### Task to carry out
Go through the entries below and retype them exactly, omitting each picture.

### Records provided
::::::::
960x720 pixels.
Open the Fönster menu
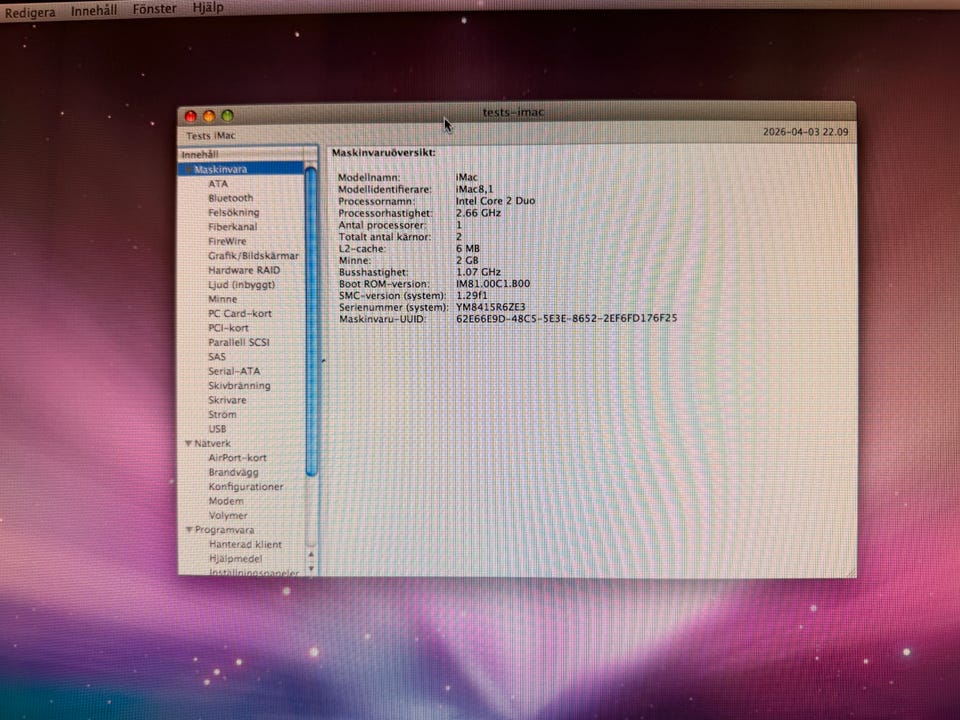point(154,9)
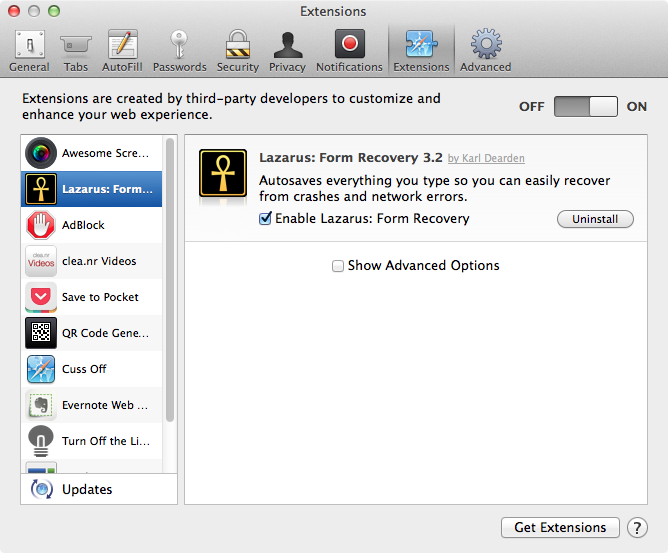Open Karl Dearden developer link
This screenshot has width=668, height=553.
pos(486,159)
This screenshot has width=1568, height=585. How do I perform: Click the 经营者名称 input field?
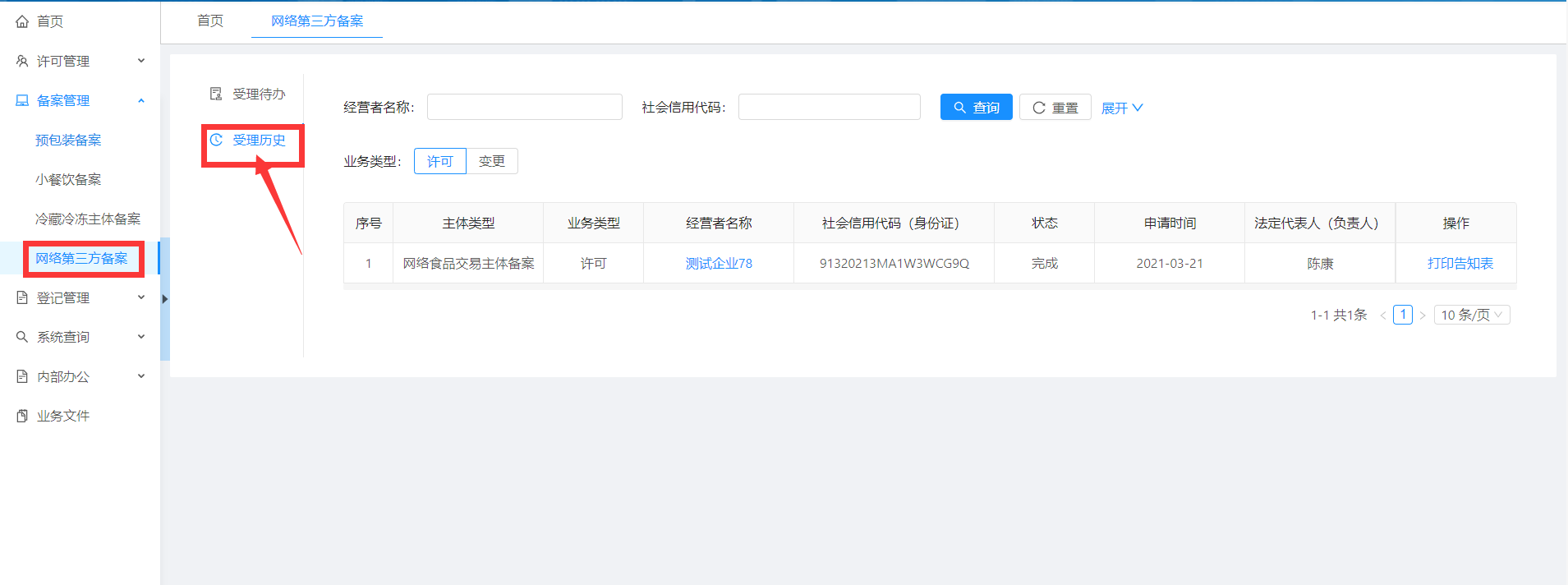(x=524, y=107)
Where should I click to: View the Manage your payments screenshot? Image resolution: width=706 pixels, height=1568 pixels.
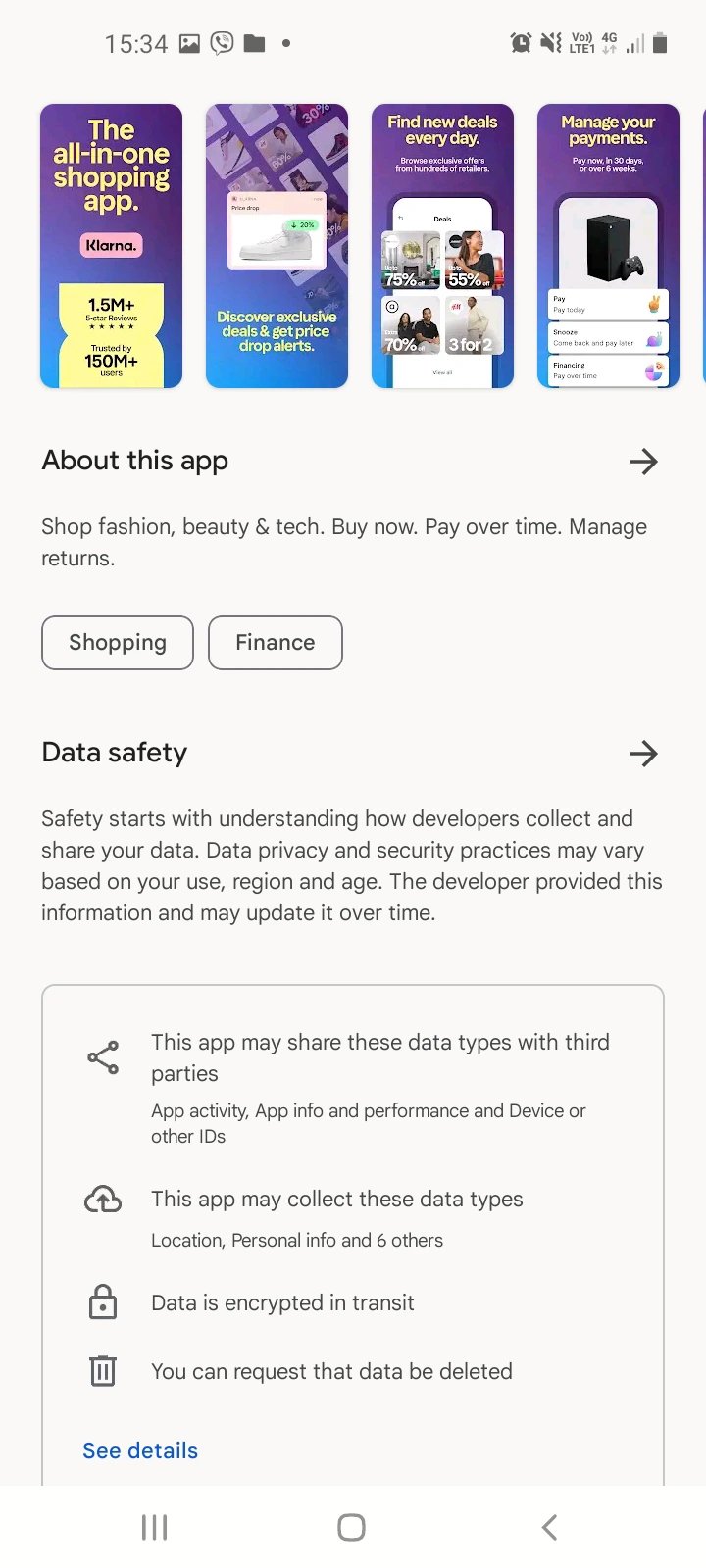(608, 246)
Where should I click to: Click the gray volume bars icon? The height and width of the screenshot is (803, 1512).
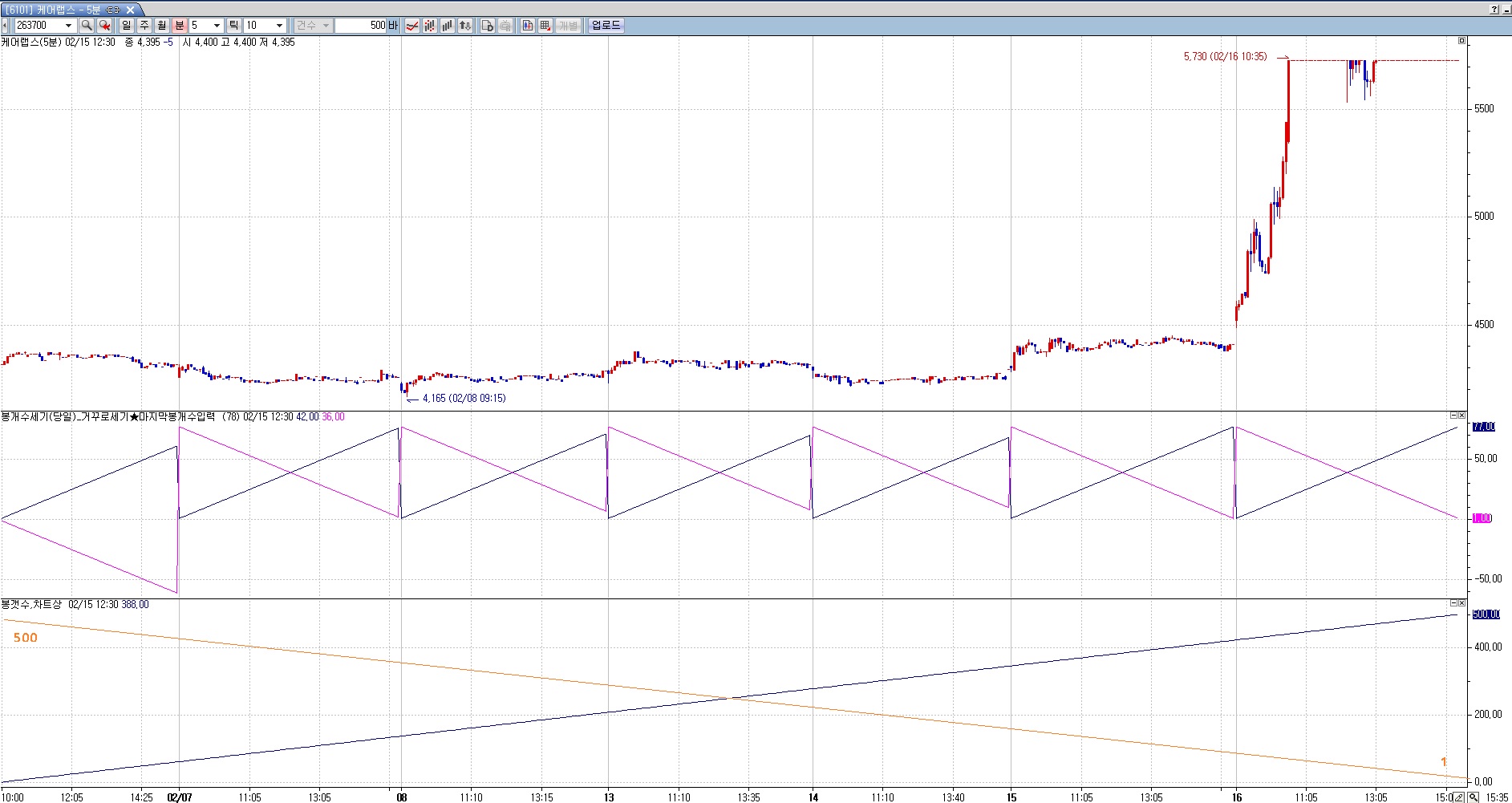(x=448, y=26)
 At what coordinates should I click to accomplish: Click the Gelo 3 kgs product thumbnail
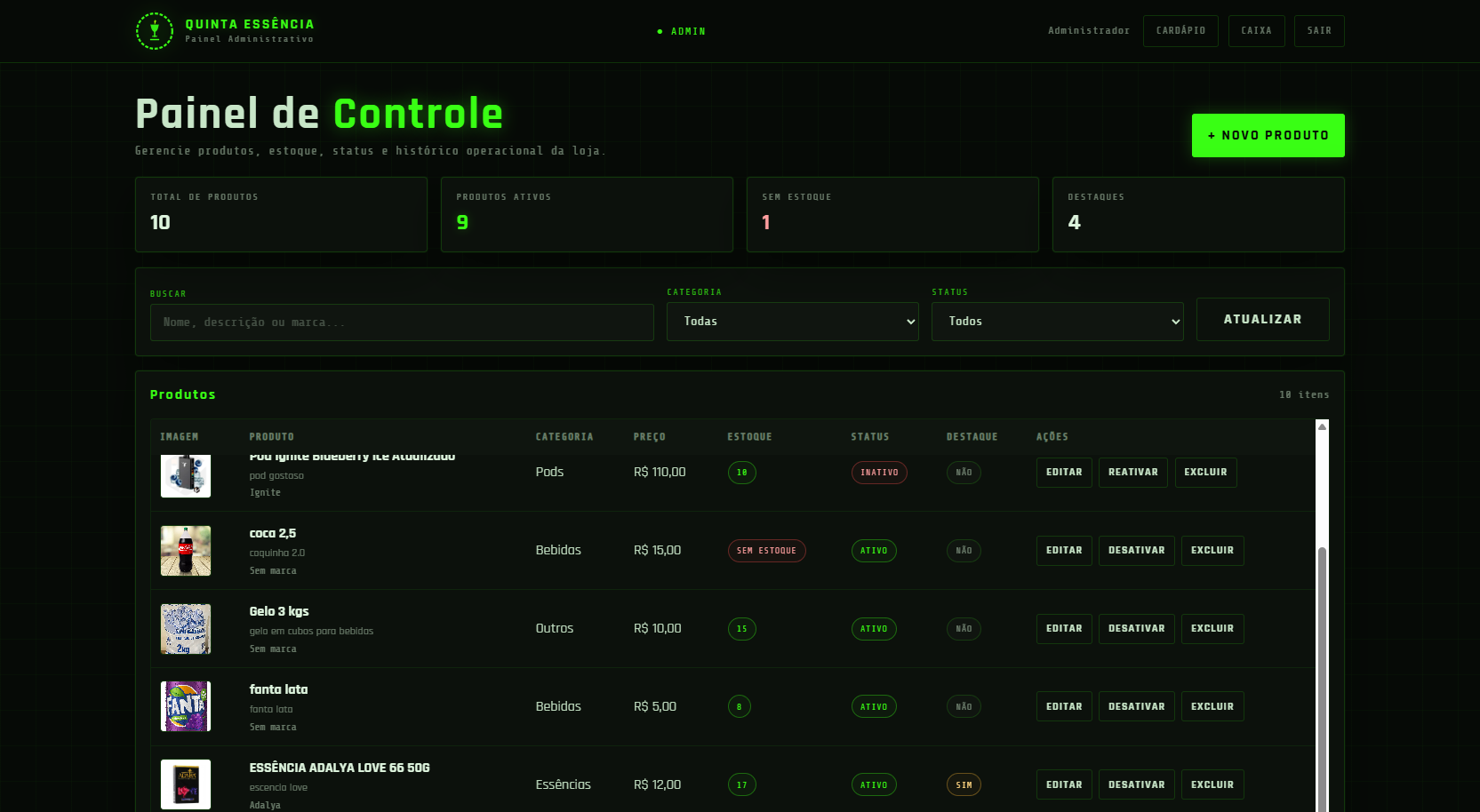[186, 629]
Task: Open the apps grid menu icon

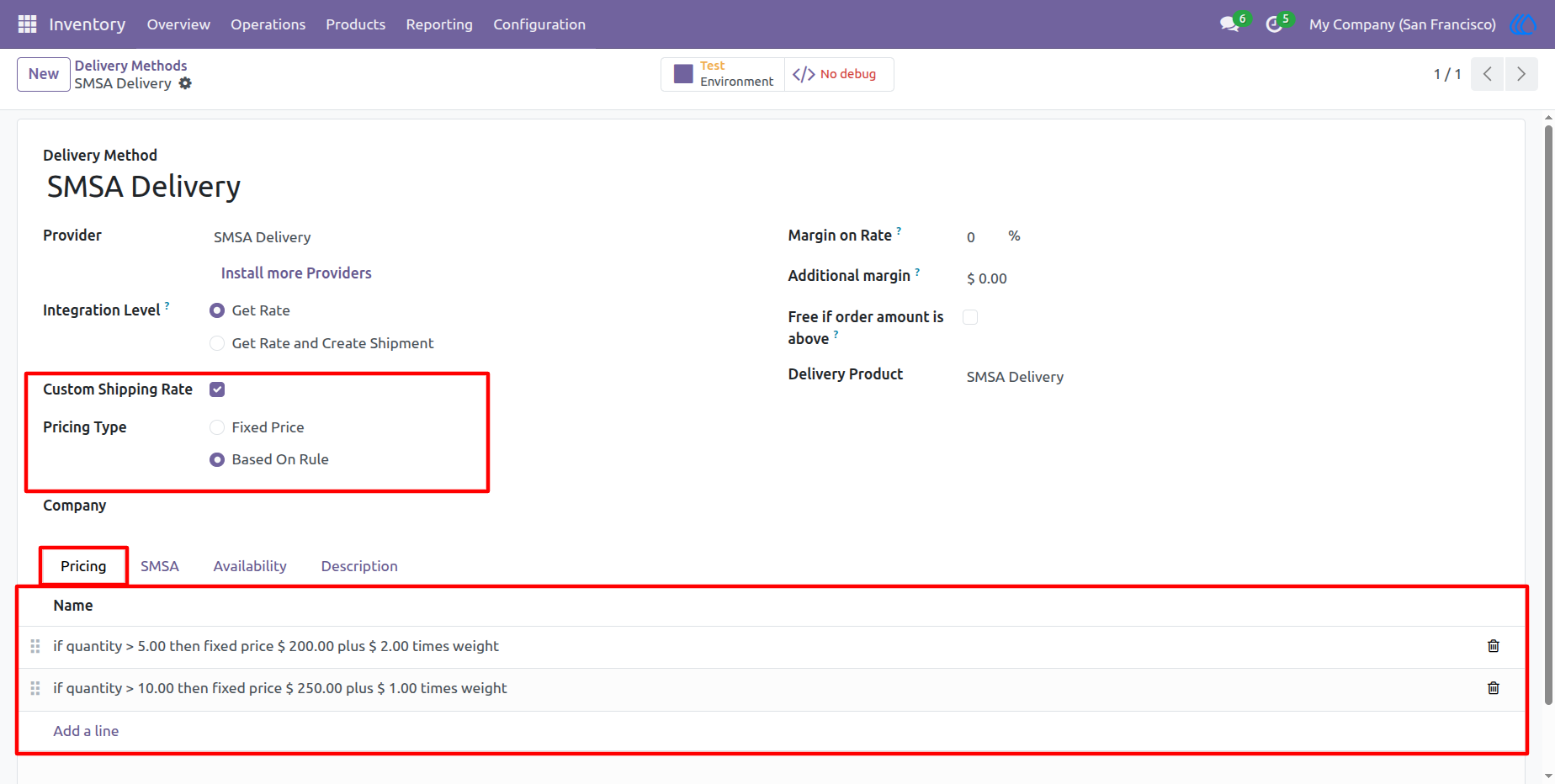Action: pos(27,24)
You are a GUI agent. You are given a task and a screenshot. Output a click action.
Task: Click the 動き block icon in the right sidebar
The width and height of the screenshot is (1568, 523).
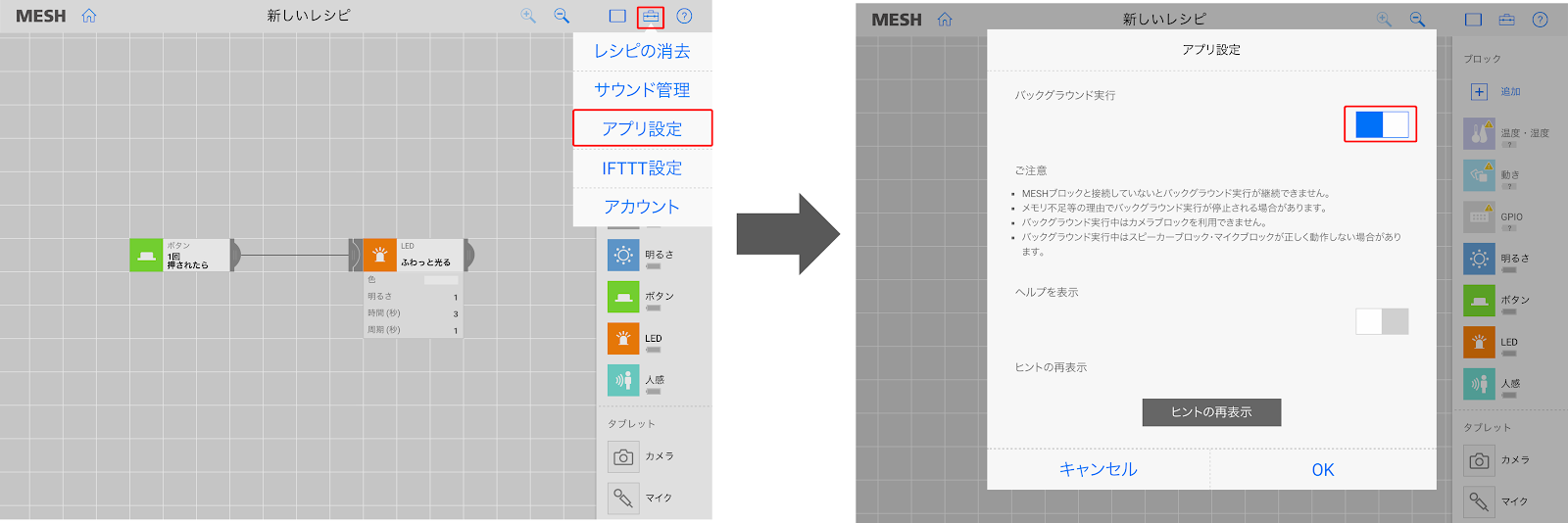(x=1479, y=175)
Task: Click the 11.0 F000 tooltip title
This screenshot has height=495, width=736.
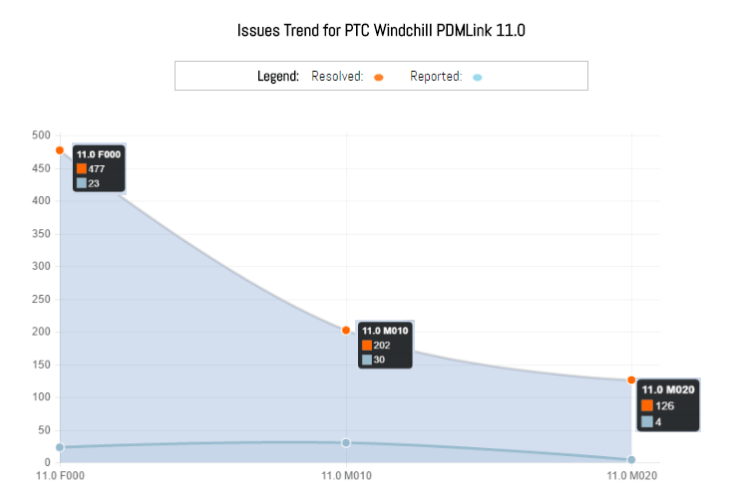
::::::::
### Solution below
960x720 pixels.
Open the Fönster menu
point(154,9)
Open Karl Dearden developer link
This screenshot has width=668, height=553.
pos(486,159)
This screenshot has width=1568, height=585. How do I perform: Click the 经营者名称 input field?
(x=524, y=107)
Where should I click to: View the Manage your payments screenshot? Image resolution: width=706 pixels, height=1568 pixels.
(608, 246)
Where should I click to: Click the gray volume bars icon? The height and width of the screenshot is (803, 1512).
(x=448, y=26)
 At what coordinates should I click to accomplish: Click the Gelo 3 kgs product thumbnail
[186, 629]
Task: Open the apps grid menu icon

Action: pos(27,24)
You are a GUI agent. You are given a task and a screenshot. Output a click action.
Task: Click the 動き block icon in the right sidebar
The width and height of the screenshot is (1568, 523).
(x=1479, y=175)
Task: Click the 11.0 F000 tooltip title
This screenshot has height=495, width=736.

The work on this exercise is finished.